Турецкая крепость Аузы

Однако чтобы превратить Аузу в столицу и создать защищенную военную базу, были нужны не только чистые улицы, но и инженерные проекты, и рабочие руки, и судоремонтные рабочие и адмиралтейство, нужен был строительный лес – а всего этого катастрофически не хватало.
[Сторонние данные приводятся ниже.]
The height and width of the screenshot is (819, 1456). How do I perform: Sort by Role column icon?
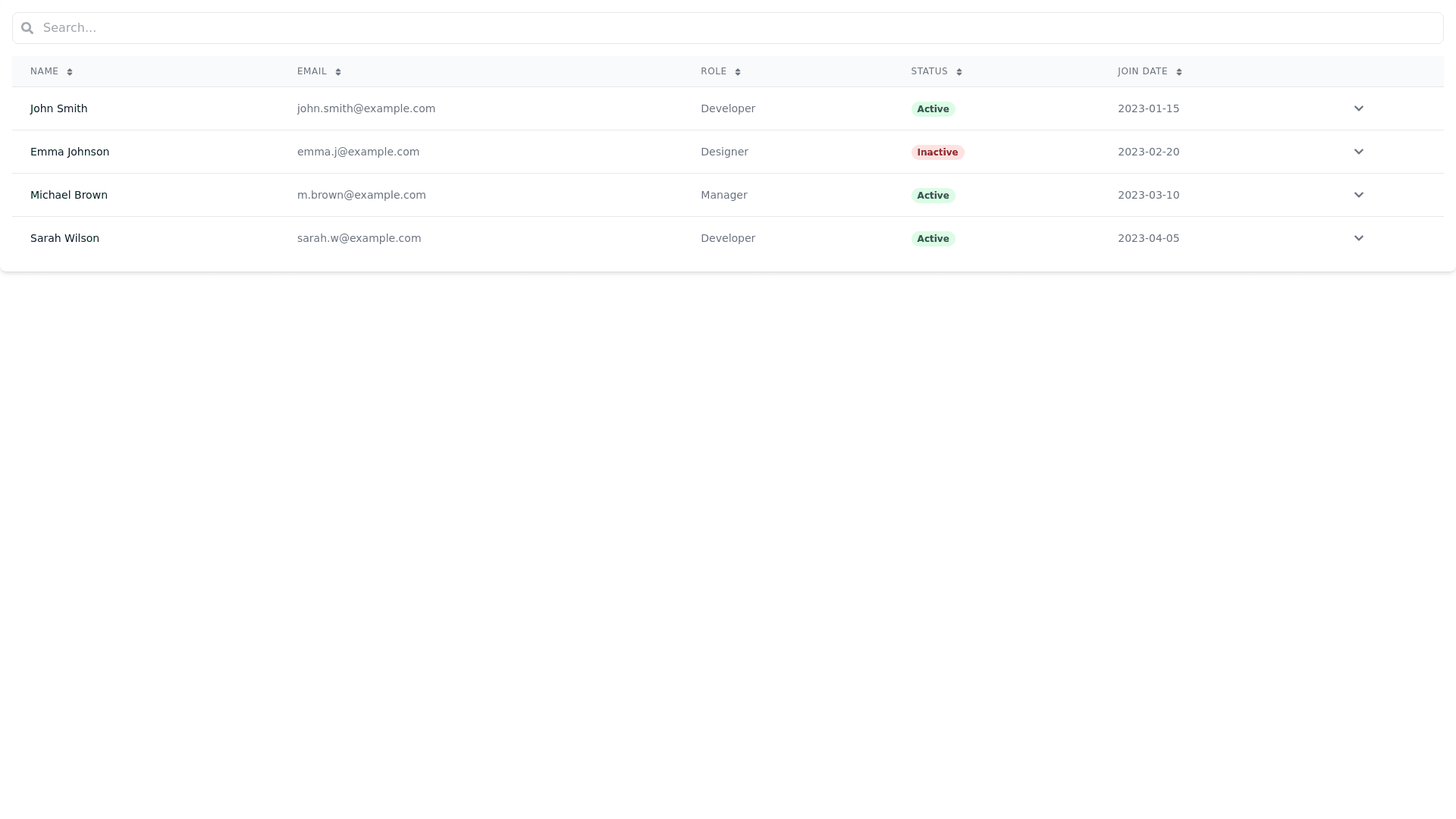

Когда флот пришел в Аузский залив, старое укрепление здесь уже пришло в негодность, турецкий гарнизон отсутствовал: «Ауза имела укрепление толко с моря, да и то состояло из одной построенной ис плитного камня башни, а вышина оной от воденого горизонта 6 сажен. Да из остатков развалившихся стен видно, что из местечка ко оной башне зделан был каменною стенкою прикрытой ход… Да и по притчине, что турки никогда онаго починкою не исправляли, ныне в таком худом состоянии, что уже совсем развалившись, а с набережной стороны совсем открыто и никогда укреплено не было».

Строительство русских укреплений на о.Парос в заливе Аузы по приказу Г.А. Спиридова началось вскоре после прихода сюда эскадр – с 3 января 1771 г. Самый подробный отчет о строительстве содержат журналы инженер-офицеров флота, которые ежедневно фиксировали, сколько человек занято в постройке, когда и в связи с чем возникали приостановки в производстве работ, какие материалы использовались, сколь обоснованы были планировка укреплений, толщина стен, количество бойниц и т.д. Описания, составленные инженер-капитаном Карлом Реаном и инженер-поручиком Михаилом Можаровым, в частности, гласили:

3 января. «…начета делать, как по левую сторону входа в гавань на мысу, так и на острову против онаго входа, укреплении, для которых работать определили посылать с кораблей матрозов в оба места в каждой день по 110 человек»[698 - РГВИА. Ф. 846. Оп. 16. Д. 1860. Л. 129о6.].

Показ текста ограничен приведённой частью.